§ Directions: Continue the excerpt on Daniel's vision of the two divine figures, starting after its final sentence.

§ Extract provided:
· · · · · · ·
Life After Death_ A History of the Afterlife in Western Religion - Alan Segal [204]
All this would be conventional except for one thing: there are two different manifestations of God, one old (“the ancient of days”) and the other young (“the Son of Man”). God appearing in two different forms at once is very puzzling, a description that clearly innovates on the notion that God can appear in whatever form He wants. Behind this passage is originally a Canaanite mythologem describing ’El’s enthronement of his son Ba’al, but no one knows how it could become a proper Jewish vision.24 An obvious explanation for such an innovation is that someone was remembering an actual dream. In any event, revelatory authority was being claimed for the vision.
The Daniel passage is based upon the Ezekiel passage (Ezek 37) but no one would say that it is simple exegesis. Unlike Ezekiel, the prophet stayed on earth in his bed but he was transported to heaven at the same time as he translated the Ezekiel passage into his personal experience. Somehow the experience of the later prophet, writing under the pseudonym of Daniel, was translated and conditioned by the writings of Ezekiel. At the same time the prophet incorporates all kinds of new experience, including the Canaanite mythological image, into his scene. No obvious exegetical conventions are mentioned in the text. It is simply narrated as a story. If this was not a vision then it ought to be.
· · · · · · ·
§ Information provided:

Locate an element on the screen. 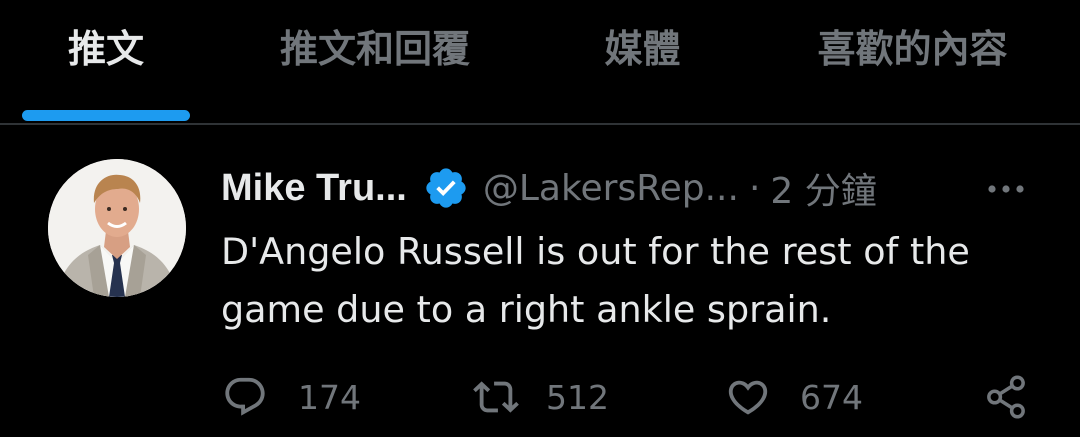 This screenshot has width=1080, height=437. avatar is located at coordinates (117, 228).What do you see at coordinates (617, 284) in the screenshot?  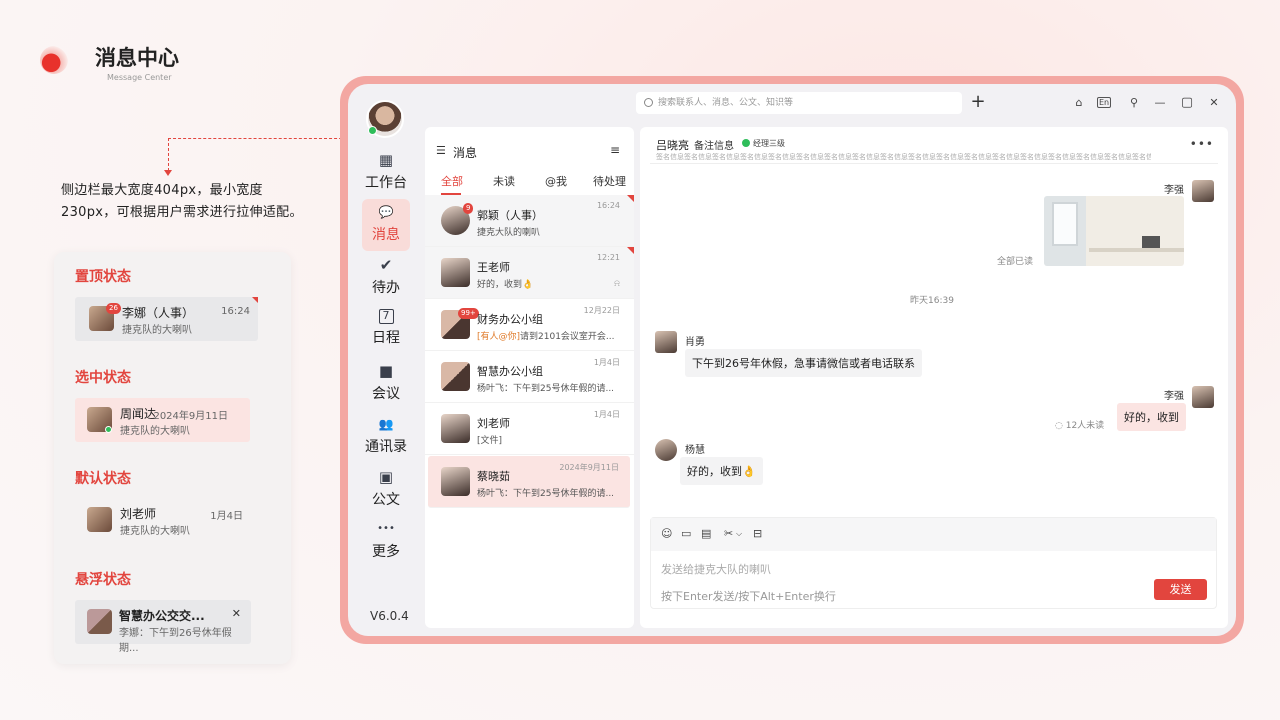 I see `mute-icon: ⍾` at bounding box center [617, 284].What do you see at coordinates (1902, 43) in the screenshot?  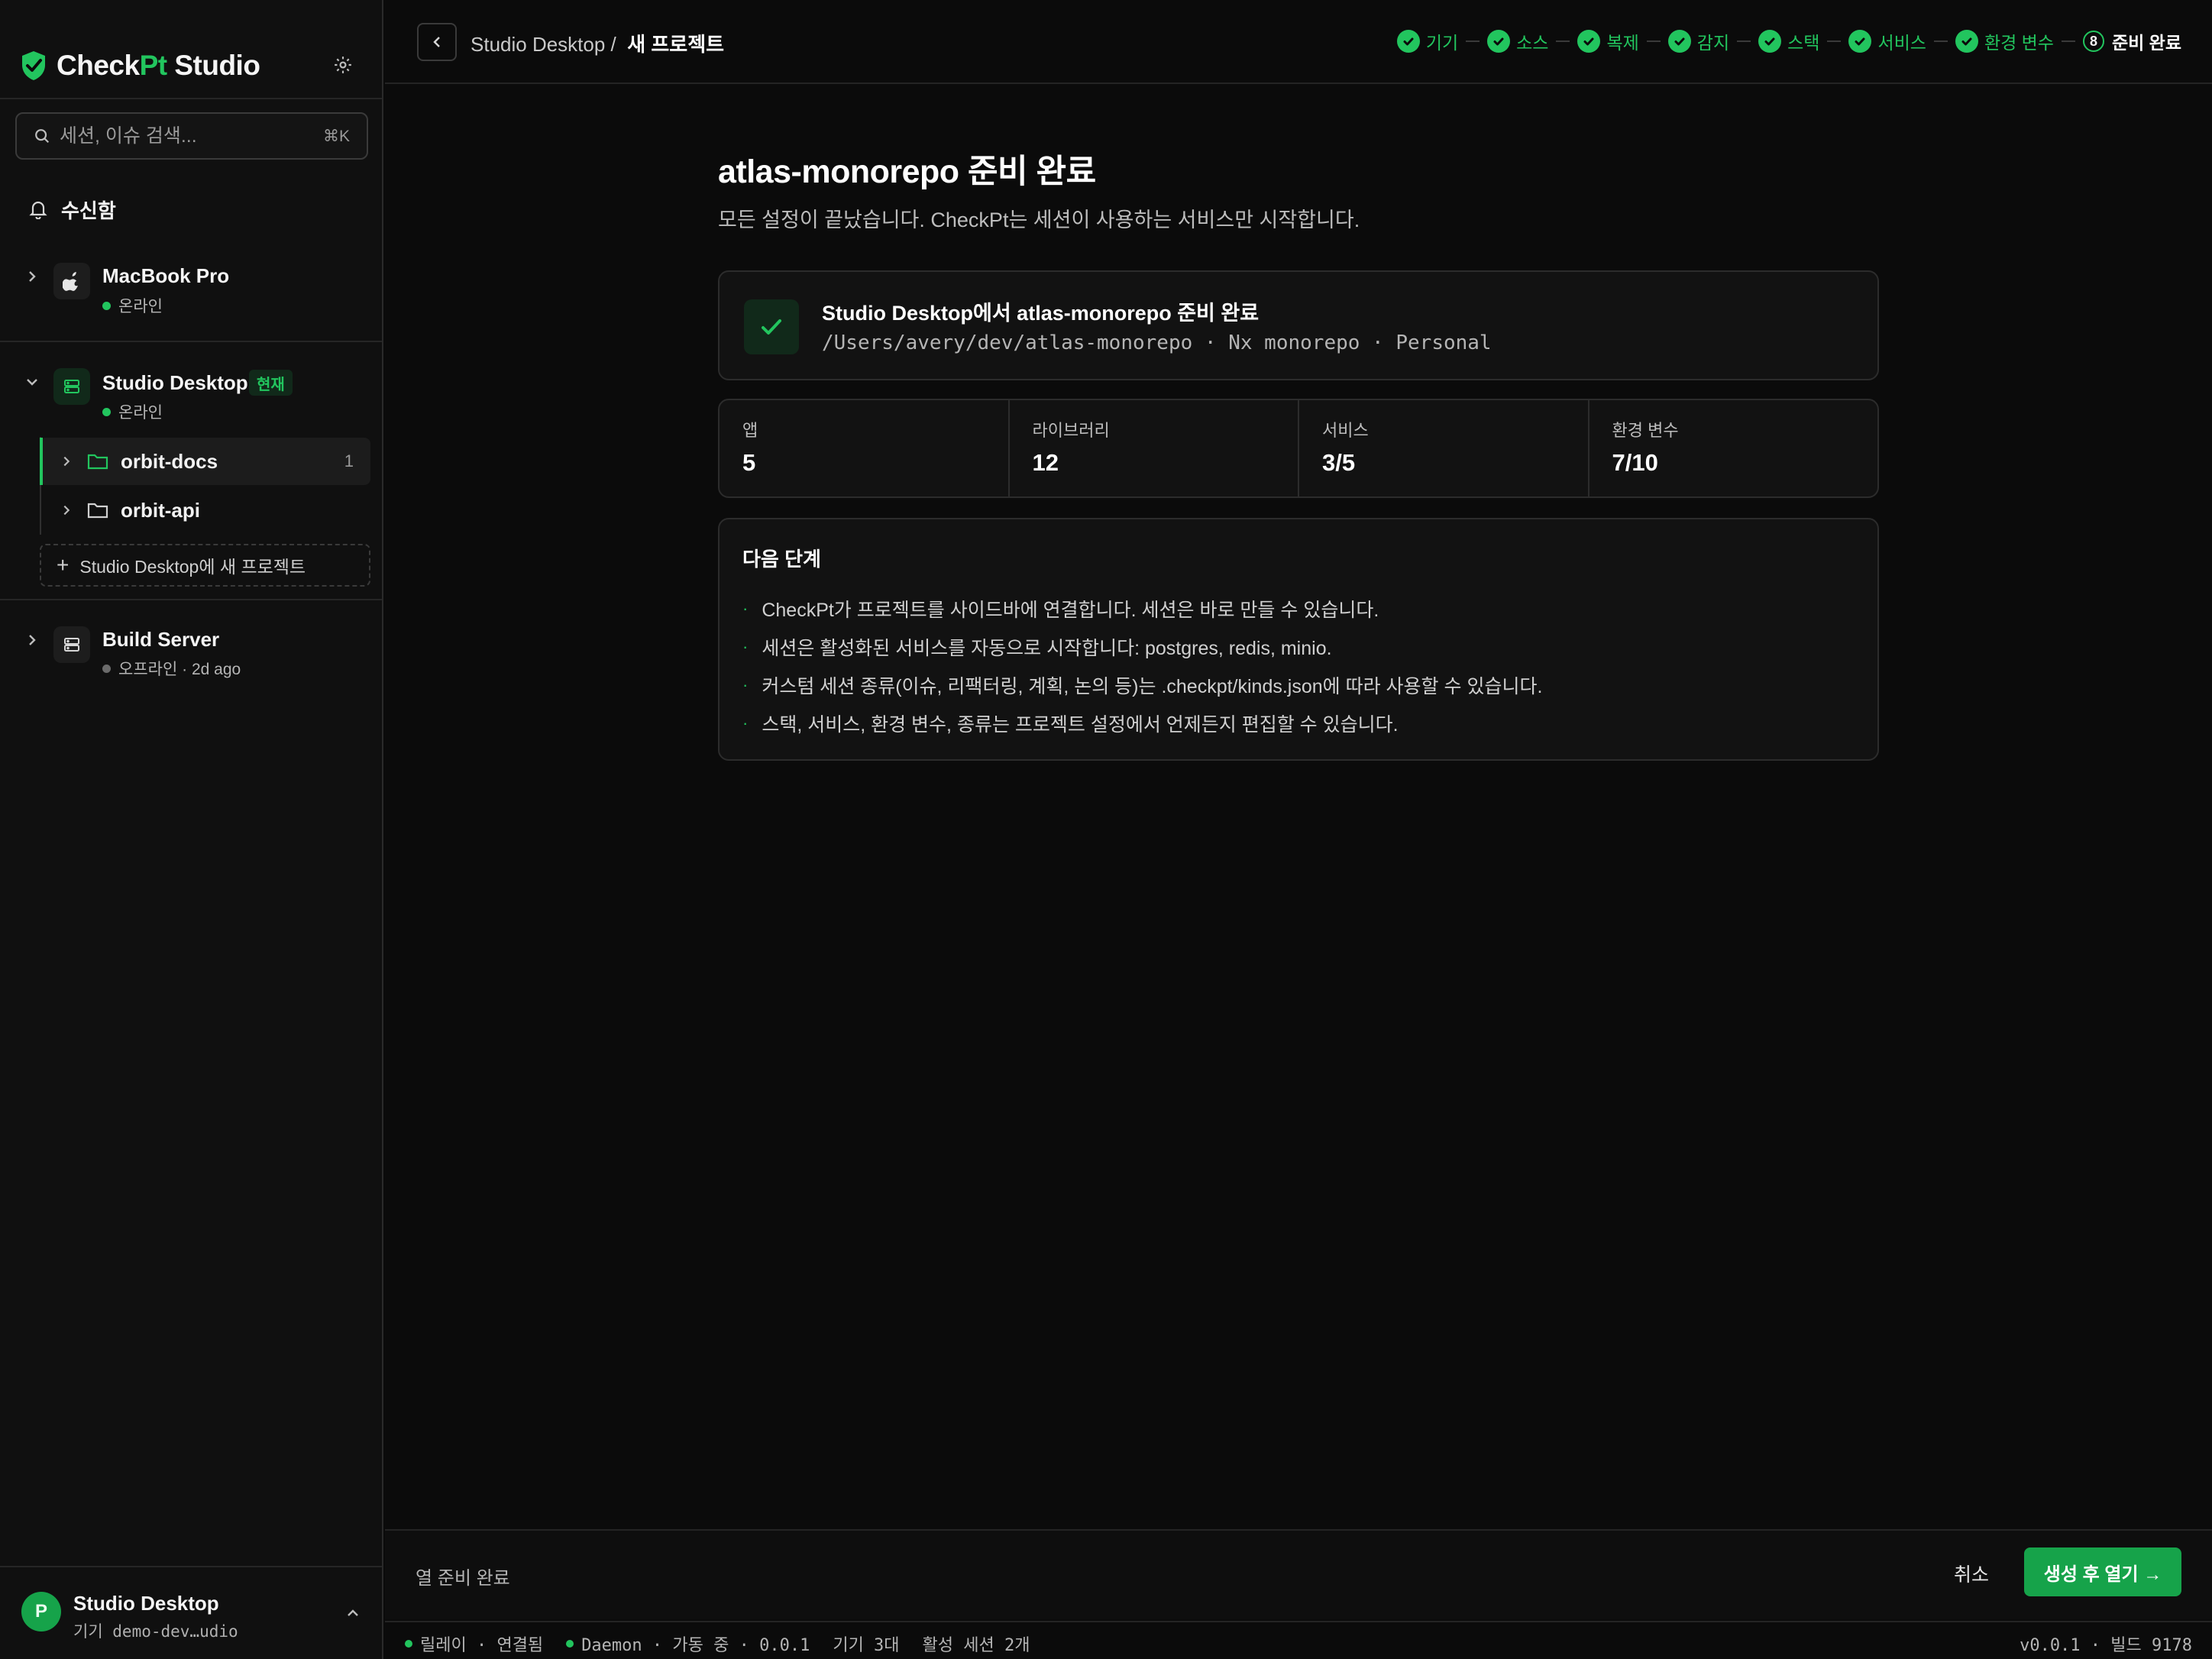 I see `step-label: 서비스` at bounding box center [1902, 43].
· · · · · · ·
§ Response to the task:
It cannot be merely exegesis of the Ezekiel passage because there is no attention at all to explaining the earlier text. Instead it is as if the previous descriptions of the heavenly throne room were experienced by the narrator. There is much manifestly new material in it, unique in the Biblical canon. In fact, in such a traditional culture no one could make up such a heretical scene as two divinities who are one without relying on some divine sanction. Novelistic imagination could not have done the trick for the ancients. So a narrative of real experience seems obvious. The big question is: “What kind of experience is it?”
The text tells us that it is a “dream vision.” And it has all the qualities of a dream vision experienced after meditating and studying the earlier texts. At the same time it follows its own dreamlike plot and logic. It seems very much like what it is supposed to be-a dream. The hypothesis that we have a transcript of the dream-vision, with the attendant caveat that all language implies interpretation, is the best explanation for the event. We have no way of knowing how many changes may have entered the text before it is witnessed in the archeological record. But from early texts that we do have, we know that Biblical texts, thought to contain the word of God, was transcribed very conservatively.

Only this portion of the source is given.